Survival Mode.

I have never had cancer. I have not been tortured through radiation, suffered the exhaustion and breakdown of chemo, nor has death knocked at my door. Not technically, anyway.

Yet I can’t seem to shake the odd feeling that I am a survivor before anyone has even told me I have anything to survive.

My mom, who should have lived to the age of about 98, given her healthy history of a 74-year-old with the internal and external body of a 60-year-old, was diagnosed with Pancreatic Cancer. PC. PC does not care how healthy you are. It does not care that you haven’t eaten a piece of candy in 40 years, that you didn’t smoke, drink, eat red meat or that you had a diet written by a nutritionist for over 30 years. It does not care that your ancestors had lived healthy lives into their 90’s. It does not care that you are a long distance runner and have the face and heart of an angel.

me and mom

Instead, it will offer you a few months of life. Which my mother did not take lying down, but instead through aggressive treatments, hours on the elliptical and a pocket filled with optimism.

She was my best friend. Even on the days when I was consumed with my own world and questioned this. I still knew it. There was no one in my world remotely like her.

She lived with this disease for 2.5 years. Not just staying afloat, but really living until she could no longer take another day. She was a survivor. She might not have beaten PC, but she sure did thrive in the life she lived.

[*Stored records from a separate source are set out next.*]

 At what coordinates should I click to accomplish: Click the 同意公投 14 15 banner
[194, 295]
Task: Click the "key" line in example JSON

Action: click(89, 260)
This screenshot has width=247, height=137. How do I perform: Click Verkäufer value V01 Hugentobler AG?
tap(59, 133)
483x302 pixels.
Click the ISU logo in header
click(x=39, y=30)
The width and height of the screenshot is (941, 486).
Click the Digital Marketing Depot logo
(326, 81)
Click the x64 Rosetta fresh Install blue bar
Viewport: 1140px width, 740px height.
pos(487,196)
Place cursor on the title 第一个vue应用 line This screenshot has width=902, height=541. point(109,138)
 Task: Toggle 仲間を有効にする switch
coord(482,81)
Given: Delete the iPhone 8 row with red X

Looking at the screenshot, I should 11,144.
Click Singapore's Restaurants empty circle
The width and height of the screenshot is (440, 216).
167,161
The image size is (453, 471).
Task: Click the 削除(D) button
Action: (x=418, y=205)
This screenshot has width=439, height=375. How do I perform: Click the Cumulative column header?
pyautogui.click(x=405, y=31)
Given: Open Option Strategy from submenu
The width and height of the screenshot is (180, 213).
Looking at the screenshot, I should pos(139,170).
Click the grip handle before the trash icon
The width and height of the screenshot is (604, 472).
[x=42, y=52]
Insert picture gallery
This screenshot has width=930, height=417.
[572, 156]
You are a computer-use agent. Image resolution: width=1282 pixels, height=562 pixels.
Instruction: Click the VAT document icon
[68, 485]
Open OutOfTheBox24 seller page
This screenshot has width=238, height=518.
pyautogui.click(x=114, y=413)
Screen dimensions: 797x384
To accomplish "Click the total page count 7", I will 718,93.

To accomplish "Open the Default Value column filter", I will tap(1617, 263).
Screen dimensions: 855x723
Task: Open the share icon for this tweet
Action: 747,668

But cancer is affects the whole family. Every single one of us. And I feel like I have been in survivor mode since the minute she was diagnosed. I spent the first 5 months in denial about the power of PC and believed that she would beat the heck out of it and land an interview with Dr. Oz.  I then moved into my eternal optimist state for the next 2 years with an acute awareness of each present moment. As a family I think we all did an amazing job at that, pulling together as only our home team could, yet it was the aftermath of discoveries once my mom passed away that had kept me stuck in survival mode.

With my mom gone, we were not technically fighting the fight any longer, yet I began my own battle as I found out that my mom wasn’t the only one with the BRCA (breast cancer gene)…as I had it as well.

I began to turn the corner of almost age 50, healthy as can be, training for triathlons in the summer, preparing to marry an incredible man, celebrating life with 4 amazing children…and then this.

BRCA. So basically, my odds were stacked against me with an 85% chance of breast cancer, 40% chance of ovarian and 7% chance of pancreatic cancer and changes would have to be made. More than changes actually, I was going to have to be proactive and make harsh decisions based on the fact that I might get cancer. In fact, the probability was so high that some might say, yea, you probably will.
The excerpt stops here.